It’s been eight months since the arrival of the General Data Protection Regulation (GDPR) and, while the sense of urgency has somewhat settled, businesses like yours need to make sure they’re taking action to comply.
Unfortunately, there’s an alarming amount of businesses burying heads in sand and hoping it all goes away, with recent research showing that 70% of companies are still not fully compliant. With the rise of so-called GDPR bounty hunters and the flurry of Data Protection Act (DPA) fines handed out at the end of 2018, your business can’t afford to be complacent – these are signs of things to come with GDPR enforcement and risks.
The rise of GDPR bounty hunters
The introduction of GDPR didn’t stop big companies from experiencing cyber-attacks in 2018. In fact, British Airways, Marriott and Quora all fell victim to cyber-crime last year. You must keep reviewing your cyber-security to make sure your data is safe in 2019 and beyond.
On top of this, you need to know that GDPR has given rise to a new breed of cyber-criminal: the GDPR bounty hunter. These hackers steal personal data from businesses and then blackmail them with the threat of reporting the breach to the Information Commissioner’s Office (ICO) unless a ransom is paid.
ICO has upped its DPA enforcement (and GDPR will follow)
There wasn’t a huge amount of GDPR enforcement in 2018, but ICO’s increased DPA action last year is a clear indicator that GDPR is going to get serious in 2019. The European Data Protection Supervisor, Giovanni Buttarelli, recently told Reuters to expect the first fines soon and that those likely to be sanctioned will come from all around the EU, including a number of public bodies.
Saying that, the first GDPR action has been taken, with AggregateIQ Data Services Ltd (a digital marketing firm linked to the Cambridge Analytica scandal) ordered to perform an audit or face the maximum fine.
Many large UK companies also faced huge fines for DPA data breaches prior to GDPR coming into force (including nuisance calls and unsolicited marketing emails), with Facebook and Equifax fined the maximum DPA penalty:
Facebook was fined £500,000 for its role in the Cambridge Analytica scandal, where a political consulting firm gained access to 87 million Facebook users’ personal data.
Uber was fined £385,000 for a 2016 data breach that resulted in up to 2.7 million UK customers having their personal data exposed.

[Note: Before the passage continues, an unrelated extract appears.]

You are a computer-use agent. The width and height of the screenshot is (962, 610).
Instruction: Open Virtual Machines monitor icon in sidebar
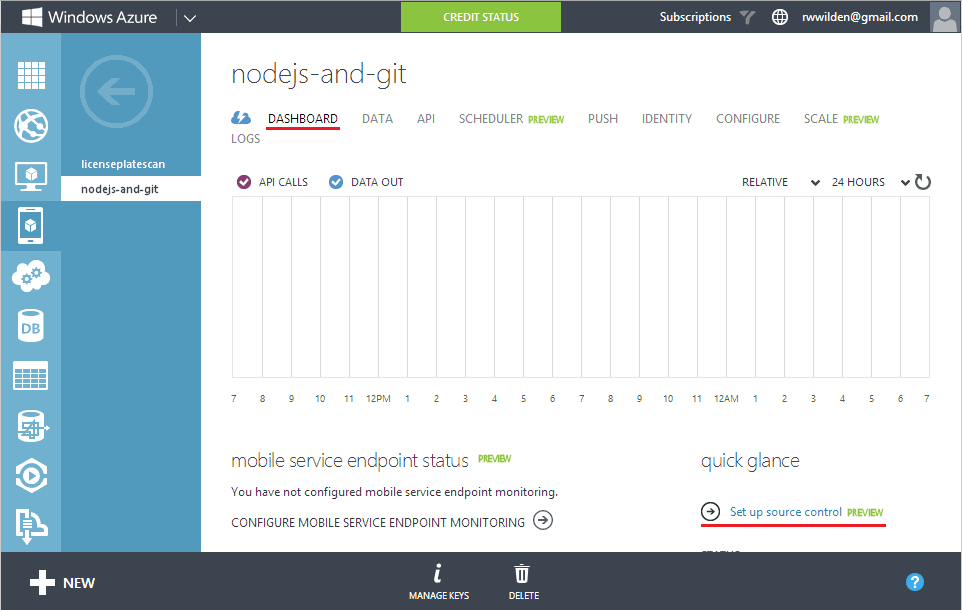31,176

Equifax was fined £500,000 for a 2017 cyber-attack in which the sensitive financial data of US and potentially UK customers was stolen.
BT was fined £77,000 for sending roughly five million marketing emails to customers from whom BT had not properly gained consent.
And ICO has already shown that it’s not taking any nonsense in 2019, having fined SCL Elections (Cambridge Analytica’s parent company) £15,000 for ignoring a data request.